■ YOUR GOAL:
The full set of entries below is to be returned unchanged.

INFORMATION SHOWN Block Start

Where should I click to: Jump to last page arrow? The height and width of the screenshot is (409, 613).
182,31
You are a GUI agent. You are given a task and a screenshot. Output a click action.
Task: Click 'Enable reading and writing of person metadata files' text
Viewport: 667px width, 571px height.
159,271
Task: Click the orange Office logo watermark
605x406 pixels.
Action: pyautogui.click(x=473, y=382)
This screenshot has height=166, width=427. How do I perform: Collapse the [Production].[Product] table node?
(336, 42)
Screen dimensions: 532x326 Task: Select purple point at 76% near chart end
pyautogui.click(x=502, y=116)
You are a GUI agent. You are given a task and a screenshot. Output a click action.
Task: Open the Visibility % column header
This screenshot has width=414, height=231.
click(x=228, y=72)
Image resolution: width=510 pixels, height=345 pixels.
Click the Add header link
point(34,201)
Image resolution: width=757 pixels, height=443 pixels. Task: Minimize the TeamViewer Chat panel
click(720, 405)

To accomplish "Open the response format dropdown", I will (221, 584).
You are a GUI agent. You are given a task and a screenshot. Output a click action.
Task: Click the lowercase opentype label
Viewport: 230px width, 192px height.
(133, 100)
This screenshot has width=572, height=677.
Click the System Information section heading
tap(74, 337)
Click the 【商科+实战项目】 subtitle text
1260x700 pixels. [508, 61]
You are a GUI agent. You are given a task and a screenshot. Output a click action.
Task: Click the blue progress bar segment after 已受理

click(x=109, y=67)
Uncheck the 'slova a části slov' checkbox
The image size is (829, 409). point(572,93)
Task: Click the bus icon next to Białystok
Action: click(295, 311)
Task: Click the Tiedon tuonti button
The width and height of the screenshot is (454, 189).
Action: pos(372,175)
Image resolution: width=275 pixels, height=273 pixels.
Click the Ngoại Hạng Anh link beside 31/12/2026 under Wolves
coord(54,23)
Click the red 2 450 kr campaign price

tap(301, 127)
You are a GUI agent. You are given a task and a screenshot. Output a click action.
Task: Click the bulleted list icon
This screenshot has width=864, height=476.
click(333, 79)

INFORMATION SHOWN Block End

■ RESULT OF THIS EXERCISE:
Where should I click to: Jump to last page arrow? The height and width of the screenshot is (409, 613).
182,31
You are a GUI agent. You are given a task and a screenshot. Output a click action.
Task: Click 'Enable reading and writing of person metadata files' text
Viewport: 667px width, 571px height.
159,271
Task: Click the orange Office logo watermark
605x406 pixels.
Action: pyautogui.click(x=473, y=382)
This screenshot has height=166, width=427. How do I perform: Collapse the [Production].[Product] table node?
(336, 42)
Screen dimensions: 532x326 Task: Select purple point at 76% near chart end
pyautogui.click(x=502, y=116)
You are a GUI agent. You are given a task and a screenshot. Output a click action.
Task: Open the Visibility % column header
This screenshot has width=414, height=231.
click(x=228, y=72)
Image resolution: width=510 pixels, height=345 pixels.
Click the Add header link
point(34,201)
Image resolution: width=757 pixels, height=443 pixels. Task: Minimize the TeamViewer Chat panel
click(720, 405)

To accomplish "Open the response format dropdown", I will (221, 584).
You are a GUI agent. You are given a task and a screenshot. Output a click action.
Task: Click the lowercase opentype label
Viewport: 230px width, 192px height.
(133, 100)
This screenshot has width=572, height=677.
Click the System Information section heading
tap(74, 337)
Click the 【商科+实战项目】 subtitle text
1260x700 pixels. [508, 61]
You are a GUI agent. You are given a task and a screenshot. Output a click action.
Task: Click the blue progress bar segment after 已受理

click(x=109, y=67)
Uncheck the 'slova a části slov' checkbox
The image size is (829, 409). point(572,93)
Task: Click the bus icon next to Białystok
Action: click(295, 311)
Task: Click the Tiedon tuonti button
The width and height of the screenshot is (454, 189).
Action: pos(372,175)
Image resolution: width=275 pixels, height=273 pixels.
Click the Ngoại Hạng Anh link beside 31/12/2026 under Wolves
coord(54,23)
Click the red 2 450 kr campaign price

tap(301, 127)
You are a GUI agent. You are given a task and a screenshot. Output a click action.
Task: Click the bulleted list icon
This screenshot has width=864, height=476.
click(333, 79)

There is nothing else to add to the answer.